• [Given records]
* * * * * * *
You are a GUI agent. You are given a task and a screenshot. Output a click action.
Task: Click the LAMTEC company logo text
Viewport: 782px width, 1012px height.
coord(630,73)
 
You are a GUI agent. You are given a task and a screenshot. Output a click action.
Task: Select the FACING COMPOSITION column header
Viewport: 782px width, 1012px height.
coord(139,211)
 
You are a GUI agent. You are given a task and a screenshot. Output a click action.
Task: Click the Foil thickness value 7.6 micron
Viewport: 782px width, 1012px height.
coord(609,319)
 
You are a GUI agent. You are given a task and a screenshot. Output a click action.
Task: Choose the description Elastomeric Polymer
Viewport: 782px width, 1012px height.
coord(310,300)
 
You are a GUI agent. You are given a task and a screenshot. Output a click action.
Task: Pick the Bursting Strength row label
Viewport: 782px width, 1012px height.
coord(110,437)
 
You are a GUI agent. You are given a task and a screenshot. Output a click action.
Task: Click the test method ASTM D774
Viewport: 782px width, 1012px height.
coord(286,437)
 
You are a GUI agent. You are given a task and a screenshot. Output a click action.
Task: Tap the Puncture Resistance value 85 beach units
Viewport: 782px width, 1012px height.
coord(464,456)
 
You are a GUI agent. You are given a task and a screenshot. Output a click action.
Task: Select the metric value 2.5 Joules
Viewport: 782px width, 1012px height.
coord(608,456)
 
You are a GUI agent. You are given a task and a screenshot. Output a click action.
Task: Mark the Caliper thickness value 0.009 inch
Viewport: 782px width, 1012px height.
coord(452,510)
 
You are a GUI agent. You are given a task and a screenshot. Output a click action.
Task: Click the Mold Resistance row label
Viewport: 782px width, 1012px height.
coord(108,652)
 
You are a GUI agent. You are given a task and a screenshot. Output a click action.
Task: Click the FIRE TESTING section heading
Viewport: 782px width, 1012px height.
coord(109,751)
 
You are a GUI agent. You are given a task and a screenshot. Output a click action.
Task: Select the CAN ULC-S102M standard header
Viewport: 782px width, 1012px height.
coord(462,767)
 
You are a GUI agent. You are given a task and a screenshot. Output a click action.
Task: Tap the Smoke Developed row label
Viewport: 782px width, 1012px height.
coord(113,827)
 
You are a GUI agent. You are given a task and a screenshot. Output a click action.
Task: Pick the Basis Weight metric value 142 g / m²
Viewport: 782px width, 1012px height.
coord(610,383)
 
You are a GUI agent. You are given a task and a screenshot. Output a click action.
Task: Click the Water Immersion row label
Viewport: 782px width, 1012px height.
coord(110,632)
* * * * * * *
• [What is being asked] Rewrite the listing from its first line up to and including the line with "coord(139,211)", changing "screenshot" to "screen capture" and keeping everything else the same. Return only those lines.

• [Exercise response]
You are a GUI agent. You are given a task and a screen capture. Output a click action.
Task: Click the LAMTEC company logo text
Viewport: 782px width, 1012px height.
coord(630,73)
 
You are a GUI agent. You are given a task and a screen capture. Output a click action.
Task: Select the FACING COMPOSITION column header
Viewport: 782px width, 1012px height.
coord(139,211)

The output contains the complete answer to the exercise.